Image of the ultrastructural morphology exhibited by the 2019 Novel Coronavirus (2019-nCoV) (CDC) - CDC/ Alissa Eckert, MS; Dan Higgins, MAM / Public domain
Researchers at the Francis Crick Institute have identified a variant of the SARS-CoV-2 cell receptor ACE2, which is driven by antiviral interferon signals. The virus is not able to bind to this variant, dispelling concerns that interferon-based treatments could be inadvertently helping it spread more quickly in the body.
In their study, published in Nature Genetics, the researchers examined the genetic information that codes for the ACE2 receptor, to which SARS-COV-2 must bind in order to enter and infect human cells.
They analysed existing genetic databases and human cells to identify a new variant, or isoform, of ACE2 called MIRb-ACE2, which SARS-CoV-2 cannot bind to.
Kevin Ng, author and post-graduate student in the Retroviral Immunology Laboratory at the Crick says: “This variant of genetic information is the result of retroelements in our DNA, which can ‘jump’ around the genome impacting gene expression. From looking at which other species also have this variant, it appears to be widely present in mammals, so it must have entered the human genome a long time ago.”
To understand the role this variant plays in the body’s response to SARS-CoV-2, the team tested the effects of exposing cells to interferons, signalling proteins that are made and released by virus-infected cells. They found that interferons increase the response and production specifically of MIRb-ACE2, while ACE2 is not affected.
This allays concerns that interferon-based treatments for SARS-CoV-2 could inadvertently be helping the virus by bringing about an increase in coronavirus cell receptors in the body. SARS-CoV-2 is not able to bind to MIRb-ACE2, which is also highly unstable.
George Kassiotis, author and group leader of the Retroviral Immunology Laboratory at the Crick says: “The non-functional MIRb-ACE2 isoform was likely responsible for results from previous studies that suggested interferons could be upregulating ACE2, as there was no distinction between these two isoforms.
“This highlights how scientific knowledge about SARS-CoV-2 is constantly being revised and updated as new research is carried out. We still have a lot to learn, but we are making rapid progress.”

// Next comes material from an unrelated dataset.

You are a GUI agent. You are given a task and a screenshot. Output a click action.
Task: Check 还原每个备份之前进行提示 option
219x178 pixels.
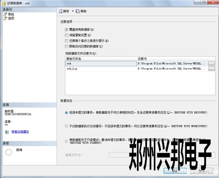tap(66, 41)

The findings mean that previous studies, which were not able to distinguish between these two variants, may need to be re-analysed in order to determine which of the two isoforms is responsible for the results. For example, the gene that makes ACE2 is located on the X chromosome and it has previously been suggested that differences in ACE2 expression between men and women might underlie differences in COVID-19 outcome, which is more severe in men.
The researchers also found that cells in the upper aerodigestive tract, including the mouth and the nose, express more MIRb-ACE2 than the functional ACE2, and this balance changes lower in this tract and in the intestines. More research is needed to understand why this difference occurs and the impact it might have on how the virus spreads in the body.
This work is one of two published papers which characterise the new isoform, with the other paper led by National Cancer Institute.